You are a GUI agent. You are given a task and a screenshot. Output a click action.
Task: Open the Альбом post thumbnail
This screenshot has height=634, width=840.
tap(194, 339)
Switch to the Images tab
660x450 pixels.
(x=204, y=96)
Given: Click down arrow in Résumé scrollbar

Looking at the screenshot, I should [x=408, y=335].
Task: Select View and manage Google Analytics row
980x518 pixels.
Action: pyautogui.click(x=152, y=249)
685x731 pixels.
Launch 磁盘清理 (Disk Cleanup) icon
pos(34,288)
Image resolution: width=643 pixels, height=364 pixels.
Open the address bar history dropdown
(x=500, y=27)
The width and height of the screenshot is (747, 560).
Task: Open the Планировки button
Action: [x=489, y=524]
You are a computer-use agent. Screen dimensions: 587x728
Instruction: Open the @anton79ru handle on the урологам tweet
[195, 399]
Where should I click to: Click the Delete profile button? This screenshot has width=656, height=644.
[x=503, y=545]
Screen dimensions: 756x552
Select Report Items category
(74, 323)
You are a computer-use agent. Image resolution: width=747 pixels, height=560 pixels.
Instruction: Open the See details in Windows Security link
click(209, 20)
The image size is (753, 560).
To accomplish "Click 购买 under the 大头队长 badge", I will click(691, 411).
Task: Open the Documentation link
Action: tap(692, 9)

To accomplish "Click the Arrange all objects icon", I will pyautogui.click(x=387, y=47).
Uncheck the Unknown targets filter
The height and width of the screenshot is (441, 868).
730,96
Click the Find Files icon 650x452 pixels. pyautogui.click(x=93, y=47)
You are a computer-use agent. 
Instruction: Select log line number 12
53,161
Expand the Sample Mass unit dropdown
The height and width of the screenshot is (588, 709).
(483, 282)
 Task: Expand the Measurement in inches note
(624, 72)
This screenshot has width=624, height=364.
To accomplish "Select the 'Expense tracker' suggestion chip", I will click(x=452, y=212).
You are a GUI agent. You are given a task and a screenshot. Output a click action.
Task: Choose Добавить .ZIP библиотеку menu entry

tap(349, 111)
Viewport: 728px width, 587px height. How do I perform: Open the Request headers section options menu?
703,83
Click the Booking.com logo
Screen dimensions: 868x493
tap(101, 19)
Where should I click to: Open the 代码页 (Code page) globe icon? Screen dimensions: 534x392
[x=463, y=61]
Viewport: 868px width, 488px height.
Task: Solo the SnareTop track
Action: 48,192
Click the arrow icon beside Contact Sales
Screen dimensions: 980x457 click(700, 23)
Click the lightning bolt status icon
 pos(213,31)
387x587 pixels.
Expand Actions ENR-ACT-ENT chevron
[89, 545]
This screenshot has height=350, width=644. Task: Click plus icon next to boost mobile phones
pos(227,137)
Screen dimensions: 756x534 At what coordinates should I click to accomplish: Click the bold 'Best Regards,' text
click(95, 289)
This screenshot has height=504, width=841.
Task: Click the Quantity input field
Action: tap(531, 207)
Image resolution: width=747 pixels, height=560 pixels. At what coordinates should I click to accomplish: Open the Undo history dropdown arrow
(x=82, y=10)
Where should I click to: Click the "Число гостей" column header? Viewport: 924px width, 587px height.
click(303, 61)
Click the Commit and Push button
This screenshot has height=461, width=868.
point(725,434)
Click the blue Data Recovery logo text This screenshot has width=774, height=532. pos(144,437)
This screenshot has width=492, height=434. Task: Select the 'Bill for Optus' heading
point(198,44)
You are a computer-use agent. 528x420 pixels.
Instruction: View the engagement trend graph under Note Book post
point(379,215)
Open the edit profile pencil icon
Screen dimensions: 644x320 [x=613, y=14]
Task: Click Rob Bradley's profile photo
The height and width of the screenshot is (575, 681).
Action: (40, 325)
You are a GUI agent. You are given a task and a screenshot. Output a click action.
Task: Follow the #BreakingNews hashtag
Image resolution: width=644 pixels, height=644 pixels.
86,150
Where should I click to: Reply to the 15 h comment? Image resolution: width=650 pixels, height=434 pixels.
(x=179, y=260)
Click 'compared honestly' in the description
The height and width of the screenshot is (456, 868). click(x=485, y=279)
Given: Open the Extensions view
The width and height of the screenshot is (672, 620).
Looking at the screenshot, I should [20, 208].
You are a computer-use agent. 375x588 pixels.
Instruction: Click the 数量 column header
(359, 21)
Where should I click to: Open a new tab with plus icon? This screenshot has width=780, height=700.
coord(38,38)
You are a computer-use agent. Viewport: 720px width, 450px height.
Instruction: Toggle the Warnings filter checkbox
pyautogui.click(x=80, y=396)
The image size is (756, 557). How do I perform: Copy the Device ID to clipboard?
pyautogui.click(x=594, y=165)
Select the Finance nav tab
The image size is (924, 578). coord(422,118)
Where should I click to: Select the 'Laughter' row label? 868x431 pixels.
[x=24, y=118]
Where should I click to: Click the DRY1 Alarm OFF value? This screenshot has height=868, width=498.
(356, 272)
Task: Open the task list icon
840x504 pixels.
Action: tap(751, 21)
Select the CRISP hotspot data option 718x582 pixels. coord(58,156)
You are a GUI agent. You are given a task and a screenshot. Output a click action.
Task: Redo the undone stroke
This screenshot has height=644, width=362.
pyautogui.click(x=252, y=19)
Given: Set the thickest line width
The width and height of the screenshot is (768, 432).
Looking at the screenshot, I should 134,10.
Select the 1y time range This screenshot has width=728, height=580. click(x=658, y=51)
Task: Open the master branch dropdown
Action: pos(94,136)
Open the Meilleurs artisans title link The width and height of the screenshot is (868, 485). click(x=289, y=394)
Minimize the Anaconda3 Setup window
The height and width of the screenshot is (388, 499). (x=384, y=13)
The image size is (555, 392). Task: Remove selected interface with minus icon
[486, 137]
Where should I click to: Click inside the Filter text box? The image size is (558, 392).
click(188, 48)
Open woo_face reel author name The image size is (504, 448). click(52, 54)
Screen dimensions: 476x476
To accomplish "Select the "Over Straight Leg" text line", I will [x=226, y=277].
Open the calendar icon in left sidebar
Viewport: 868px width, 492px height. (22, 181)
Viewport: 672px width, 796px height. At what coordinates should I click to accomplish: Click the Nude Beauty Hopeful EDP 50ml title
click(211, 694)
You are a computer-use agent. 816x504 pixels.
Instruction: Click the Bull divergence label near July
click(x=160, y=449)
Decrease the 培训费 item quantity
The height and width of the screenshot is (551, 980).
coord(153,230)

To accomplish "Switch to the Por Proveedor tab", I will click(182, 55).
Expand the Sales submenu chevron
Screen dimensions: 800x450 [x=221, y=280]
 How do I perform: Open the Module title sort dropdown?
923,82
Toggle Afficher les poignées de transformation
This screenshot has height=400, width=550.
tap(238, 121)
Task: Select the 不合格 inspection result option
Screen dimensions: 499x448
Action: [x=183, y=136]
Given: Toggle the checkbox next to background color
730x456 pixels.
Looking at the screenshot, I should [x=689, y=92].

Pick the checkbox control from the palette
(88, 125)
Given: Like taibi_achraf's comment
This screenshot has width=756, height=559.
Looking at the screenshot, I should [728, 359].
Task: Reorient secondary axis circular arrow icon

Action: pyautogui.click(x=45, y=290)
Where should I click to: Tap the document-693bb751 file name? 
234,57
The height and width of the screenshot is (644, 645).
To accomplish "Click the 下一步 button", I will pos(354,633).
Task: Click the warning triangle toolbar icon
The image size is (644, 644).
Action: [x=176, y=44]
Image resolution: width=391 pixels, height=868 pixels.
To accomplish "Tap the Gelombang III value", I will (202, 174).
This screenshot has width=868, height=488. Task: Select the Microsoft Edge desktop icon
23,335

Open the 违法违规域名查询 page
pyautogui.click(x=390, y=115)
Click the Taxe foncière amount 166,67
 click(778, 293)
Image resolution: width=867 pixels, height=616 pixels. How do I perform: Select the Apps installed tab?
##############################
# Task description:
Only one stretch of the records above is wanted: the lines between the one holding "Minimize the Anaconda3 Setup window" and the one holding "Given: Like taibi_achraf's comment", inclusive, reproduced exactly.

# Output of the exercise:
Minimize the Anaconda3 Setup window
The height and width of the screenshot is (388, 499). (x=384, y=13)
The image size is (555, 392). Task: Remove selected interface with minus icon
[486, 137]
Where should I click to: Click inside the Filter text box? The image size is (558, 392).
click(188, 48)
Open woo_face reel author name The image size is (504, 448). click(52, 54)
Screen dimensions: 476x476
To accomplish "Select the "Over Straight Leg" text line", I will [x=226, y=277].
Open the calendar icon in left sidebar
Viewport: 868px width, 492px height. (22, 181)
Viewport: 672px width, 796px height. At what coordinates should I click to accomplish: Click the Nude Beauty Hopeful EDP 50ml title
click(211, 694)
You are a computer-use agent. 816x504 pixels.
Instruction: Click the Bull divergence label near July
click(x=160, y=449)
Decrease the 培训费 item quantity
The height and width of the screenshot is (551, 980).
coord(153,230)

To accomplish "Switch to the Por Proveedor tab", I will click(182, 55).
Expand the Sales submenu chevron
Screen dimensions: 800x450 [x=221, y=280]
 How do I perform: Open the Module title sort dropdown?
923,82
Toggle Afficher les poignées de transformation
This screenshot has height=400, width=550.
tap(238, 121)
Task: Select the 不合格 inspection result option
Screen dimensions: 499x448
Action: [x=183, y=136]
Given: Toggle the checkbox next to background color
730x456 pixels.
Looking at the screenshot, I should [x=689, y=92].

Pick the checkbox control from the palette
(88, 125)
Given: Like taibi_achraf's comment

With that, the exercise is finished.